A run of records
________________
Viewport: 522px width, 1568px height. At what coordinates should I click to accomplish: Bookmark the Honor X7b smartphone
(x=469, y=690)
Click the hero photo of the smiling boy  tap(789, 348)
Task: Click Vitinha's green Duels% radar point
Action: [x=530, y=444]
________________
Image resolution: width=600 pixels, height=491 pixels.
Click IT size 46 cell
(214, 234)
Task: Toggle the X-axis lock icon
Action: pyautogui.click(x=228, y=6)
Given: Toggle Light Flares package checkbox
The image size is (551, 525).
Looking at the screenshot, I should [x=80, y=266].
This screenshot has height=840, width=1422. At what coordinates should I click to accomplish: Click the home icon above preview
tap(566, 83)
________________
(Task objective): Please copy out the data unchanged, starting with the line that contains "Given: Toggle Light Flares package checkbox" and going on through the line that contains "tap(566, 83)", with both of those lines included.

(Answer to this exercise):
Given: Toggle Light Flares package checkbox
The image size is (551, 525).
Looking at the screenshot, I should [x=80, y=266].
This screenshot has height=840, width=1422. At what coordinates should I click to accomplish: Click the home icon above preview
tap(566, 83)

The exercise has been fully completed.